JDM Nissan Altima Used Engine KA24 de 2 4L DOHC 1992 1997 | eBay


----------



## jp2code (Jun 2, 2011)

Altima engines should be fine.

There are, in fact, lots of those on eBay, too.

eBay Nissan 2.4 JDM Sort: Price + Shipping (lowest first)


----------



## 2red4u (Sep 21, 2010)

Thanks I completely forgot to check out Ebay. I wonder if that would use the same ECU for my truck. Thats the thing about a 94 or 95. 

Thats pretty cheap will have to think if its worth resurrecting the truck.
Frame is got some life for sure. Need new bumpers and a little rust repair. 

This is one of the best vehicles Iv ever had.


----------



## Thews (Aug 9, 2014)

2red4u said:


> Thanks I completely forgot to check out Ebay. I wonder if that would use the same ECU for my truck. Thats the thing about a 94 or 95.
> 
> Thats pretty cheap will have to think if its worth resurrecting the truck.
> Frame is got some life for sure. Need new bumpers and a little rust repair.
> ...


One caveat about JDM engines is that they're guaranteed for 30 days _as long as a licensed mechanic installs it_. Mine took over 30 days to install, but in the end it's kinda moot because you'll have to pull it back out and ship it back. One good thing about eBay is you're covered. If they send you the wrong engine for example, just open a case and eBay will cover it so you won't be out anything. When I bought my JDM engine, there were pictures of the actual engine I received. The AC was there, but had suffered some damage to the pulley. Little things like that are part of the deal, but you do have your old engine to pull parts from. My JDM experience was great as was a friend of mine with a Toyota engine. On the engine you're looing for, they have so many they just post a generic picture. I think that's actually a good thing, because if you had to pick you probably wouldn't want the last one they have.


----------



## TheRepairMan (Jun 30, 2009)

I've done several JDM engines for customers over the years, and luckily haven't had a bad one yet.

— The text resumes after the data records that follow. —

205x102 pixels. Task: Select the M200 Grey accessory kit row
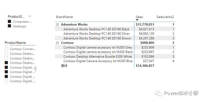(115, 47)
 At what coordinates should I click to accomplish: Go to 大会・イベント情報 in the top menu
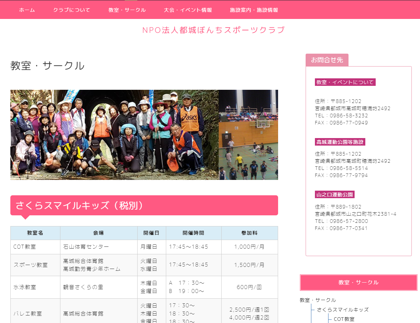click(x=188, y=10)
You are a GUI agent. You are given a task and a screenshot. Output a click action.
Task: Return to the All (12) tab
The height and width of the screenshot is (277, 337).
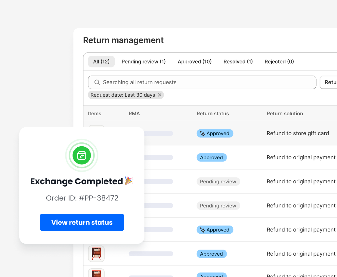tap(101, 61)
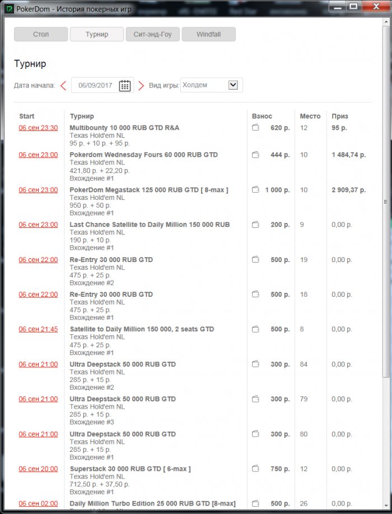Click the start date input field
This screenshot has width=392, height=514.
pos(95,86)
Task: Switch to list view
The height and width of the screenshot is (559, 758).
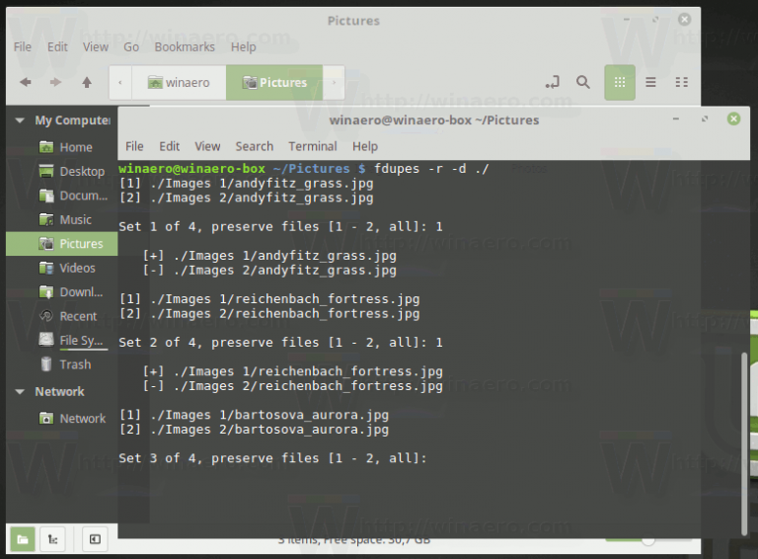Action: click(x=650, y=83)
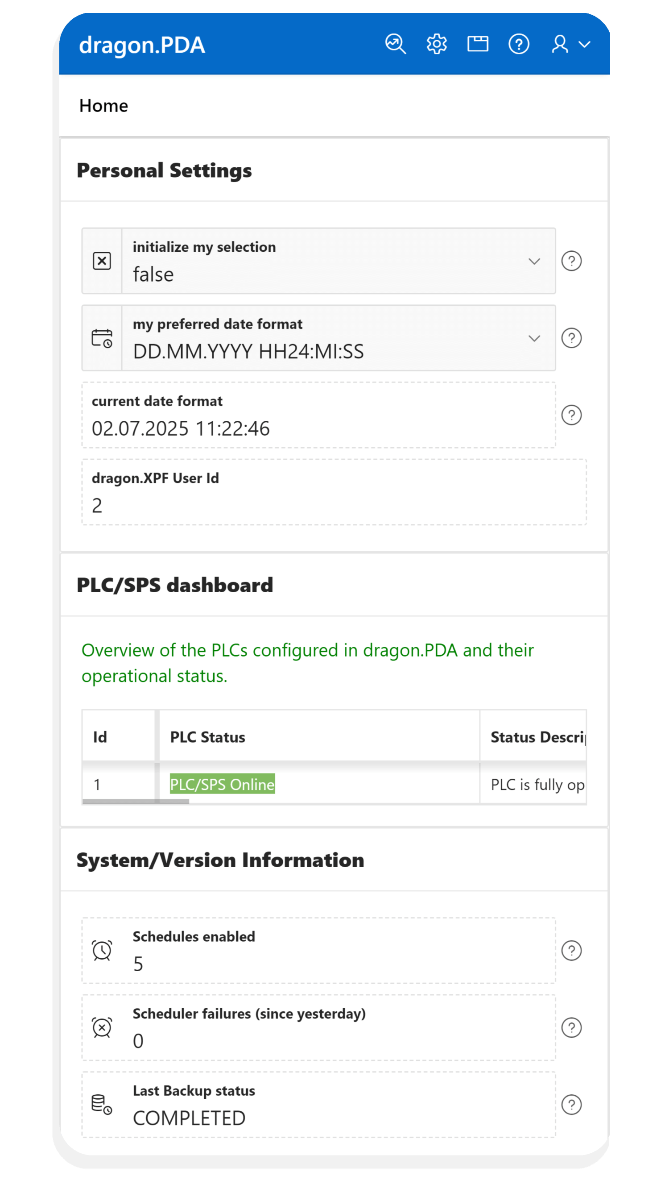669x1197 pixels.
Task: Show help for current date format
Action: click(x=571, y=415)
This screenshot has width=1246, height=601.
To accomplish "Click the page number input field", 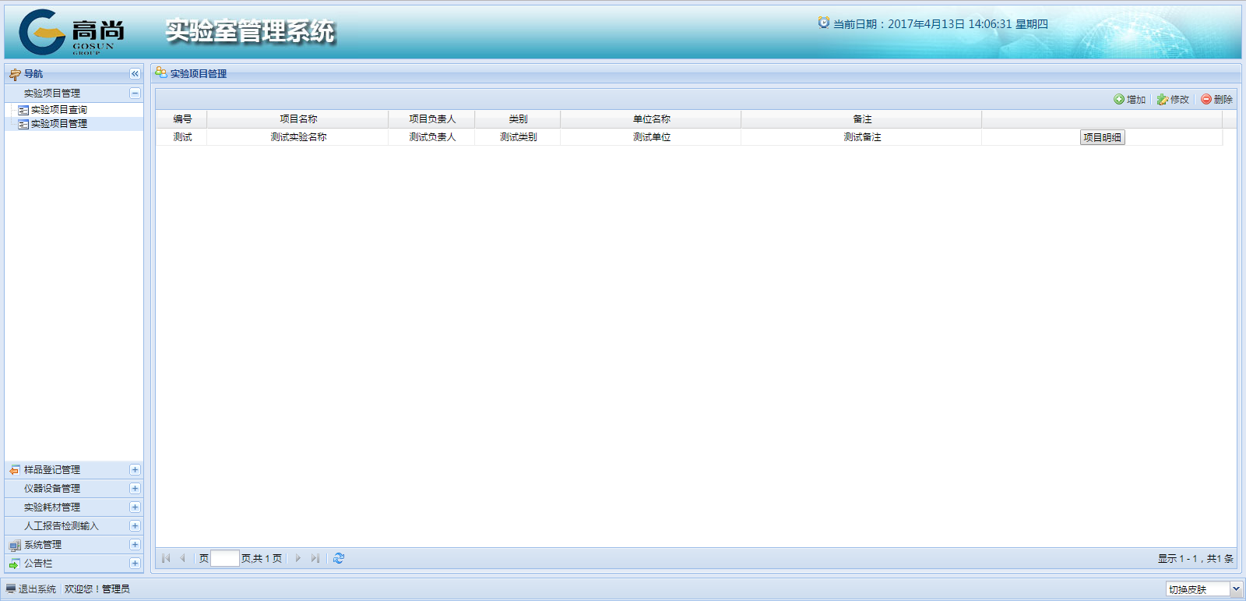I will click(224, 558).
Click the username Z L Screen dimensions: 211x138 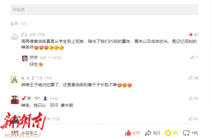(24, 35)

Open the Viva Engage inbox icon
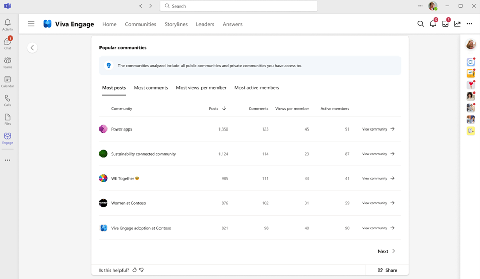[445, 24]
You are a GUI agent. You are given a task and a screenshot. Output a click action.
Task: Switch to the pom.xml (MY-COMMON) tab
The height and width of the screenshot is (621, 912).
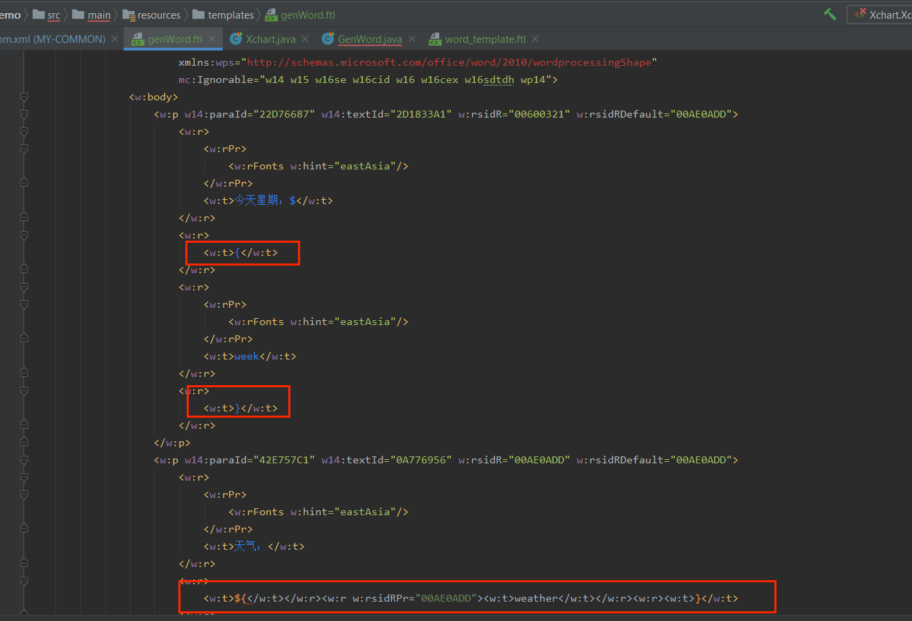[52, 39]
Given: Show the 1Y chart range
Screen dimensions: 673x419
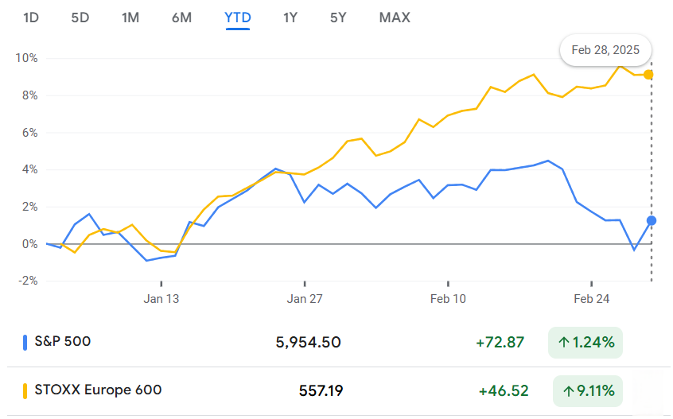Looking at the screenshot, I should 290,17.
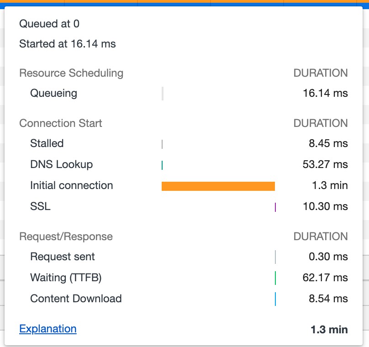Viewport: 369px width, 347px height.
Task: Click the DNS Lookup label
Action: click(61, 164)
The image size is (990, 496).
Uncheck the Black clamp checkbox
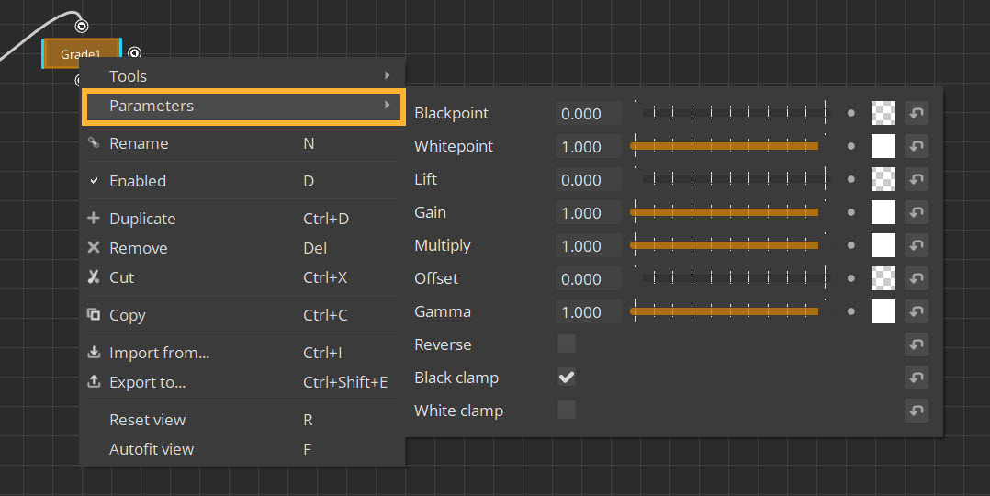(567, 378)
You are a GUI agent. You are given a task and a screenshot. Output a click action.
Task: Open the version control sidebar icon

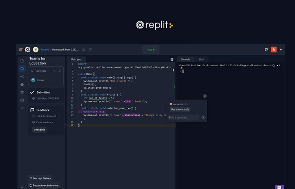22,76
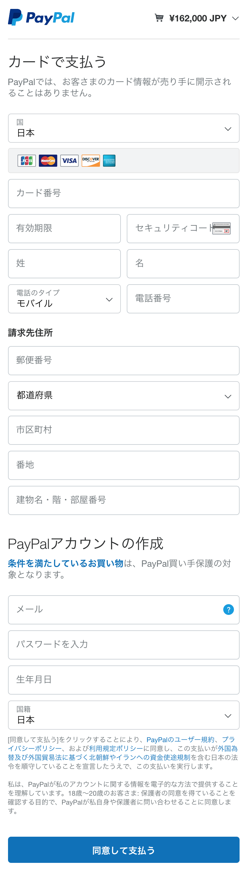Open the 電話のタイプ dropdown

[64, 299]
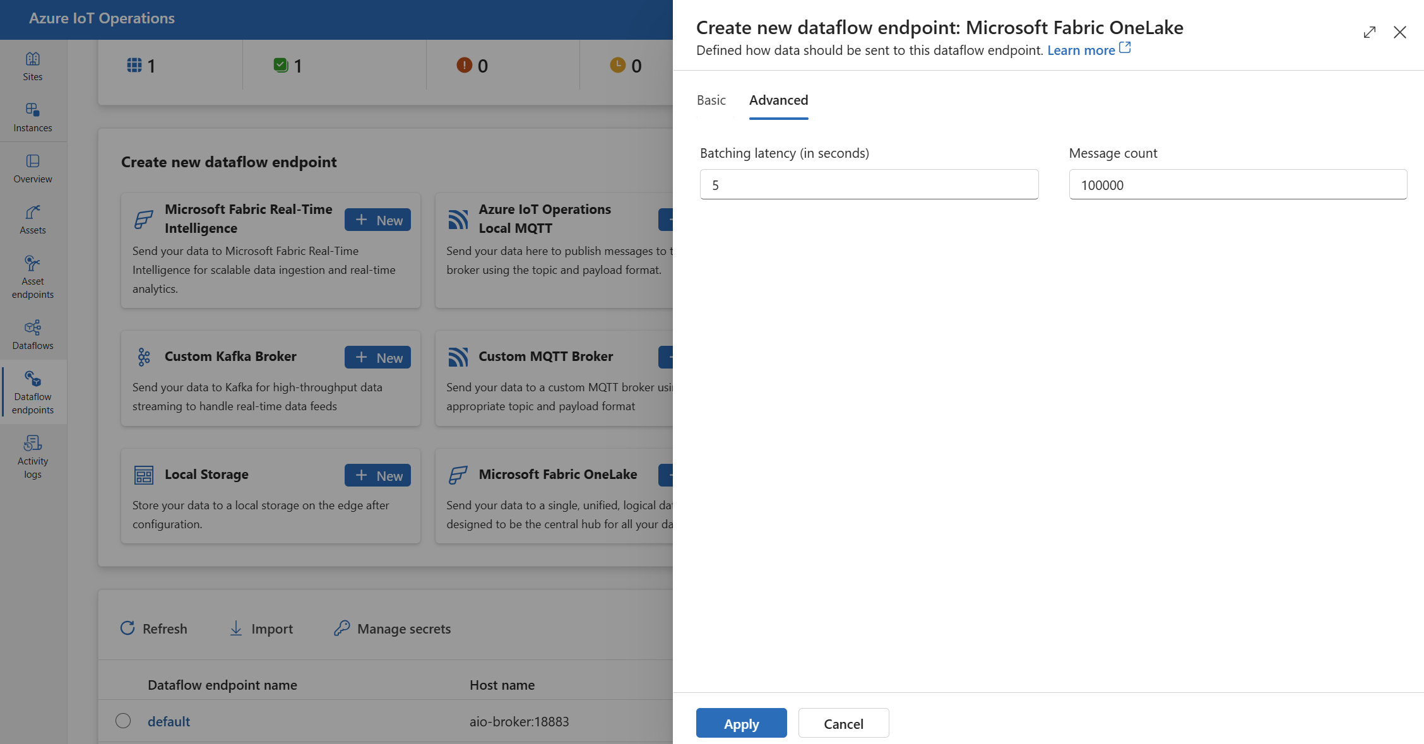
Task: Select the Advanced tab
Action: click(779, 99)
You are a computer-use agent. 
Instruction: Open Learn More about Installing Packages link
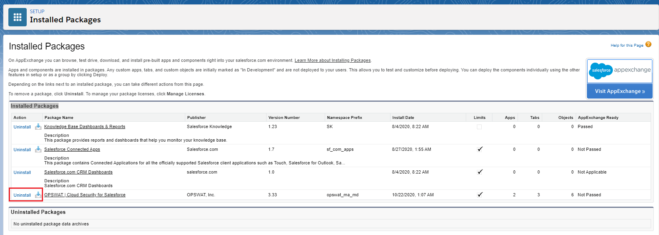[332, 61]
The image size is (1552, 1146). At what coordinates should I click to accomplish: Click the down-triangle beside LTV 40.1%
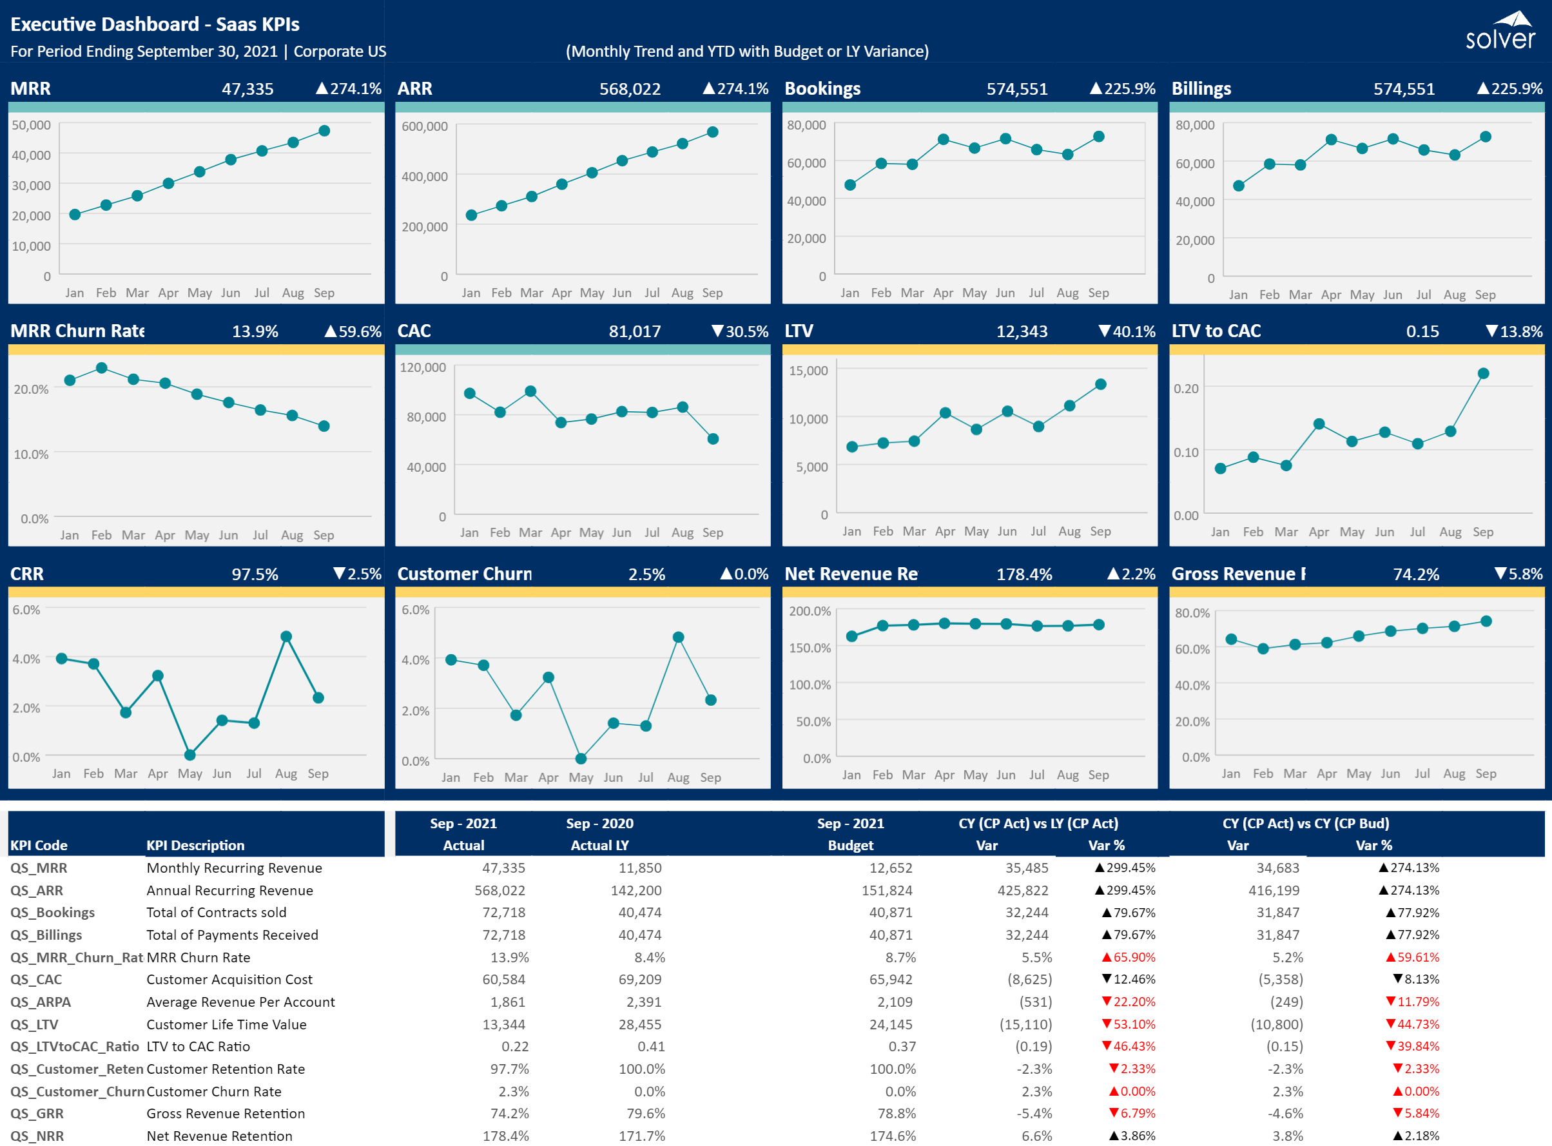coord(1105,331)
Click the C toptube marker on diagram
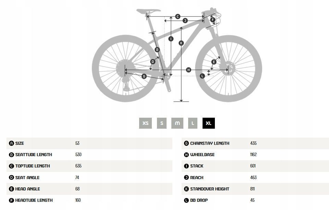The image size is (329, 210). pos(178,16)
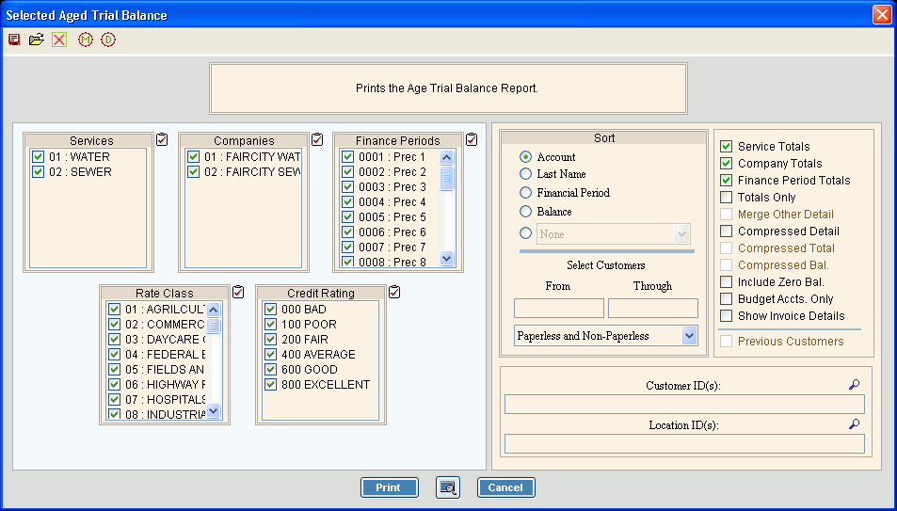Click the circled D toolbar icon
This screenshot has width=897, height=511.
108,40
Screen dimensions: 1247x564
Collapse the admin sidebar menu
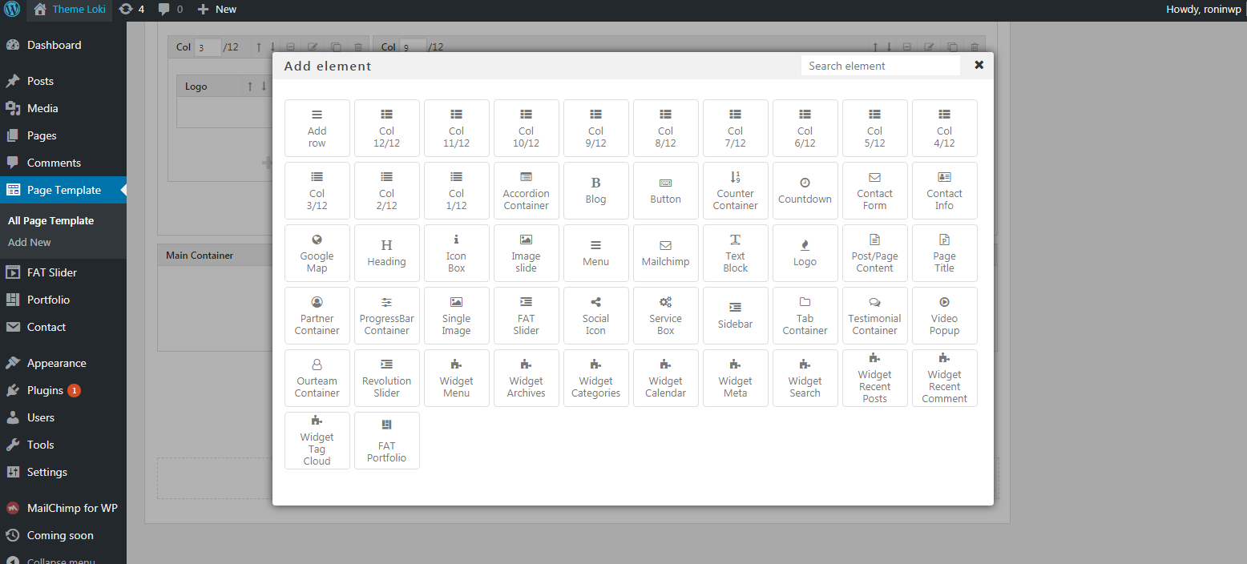(x=61, y=561)
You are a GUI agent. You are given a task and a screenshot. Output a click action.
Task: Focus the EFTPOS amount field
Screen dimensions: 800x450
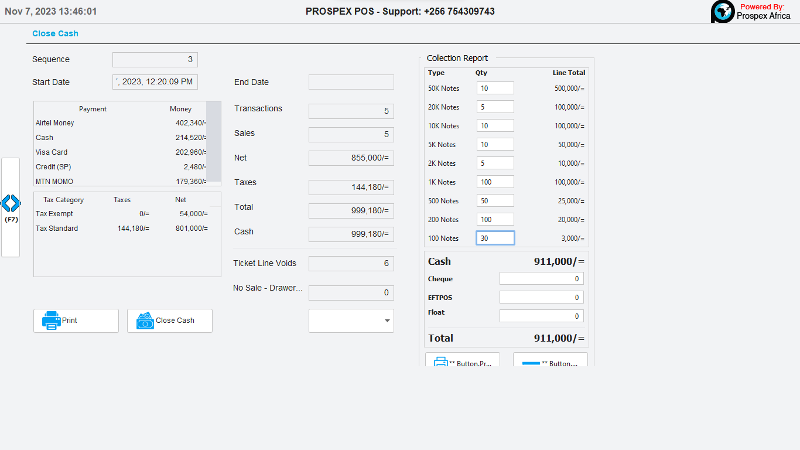click(x=541, y=297)
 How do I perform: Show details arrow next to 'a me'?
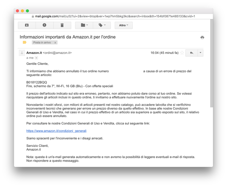point(36,58)
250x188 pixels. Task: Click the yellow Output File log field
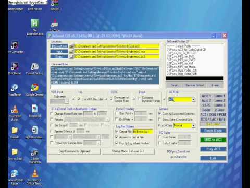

That said, I've done lots more engines from the local salvage yard with pretty much the same success rate. I only recall one engine that I had any problems with, and ironically it was one I put in my own personal car at the time (a VW), and it burned oil excessively, so you just never know.

-R


----------



## 2red4u (Sep 21, 2010)

Yea the salvage yard was my fist idea. Hard to find a 94 or 95.

Now that I know I could use a Altima engine I have way more options. I am sure they have one of those. 

How hard was it to put the engine in yourself?


----------



## TheRepairMan (Jun 30, 2009)

2red4u said:


> Yea the salvage yard was my fist idea. Hard to find a 94 or 95.
> 
> Now that I know I could use a Altima engine I have way more options. I am sure they have one of those.
> 
> How hard was it to put the engine in yourself?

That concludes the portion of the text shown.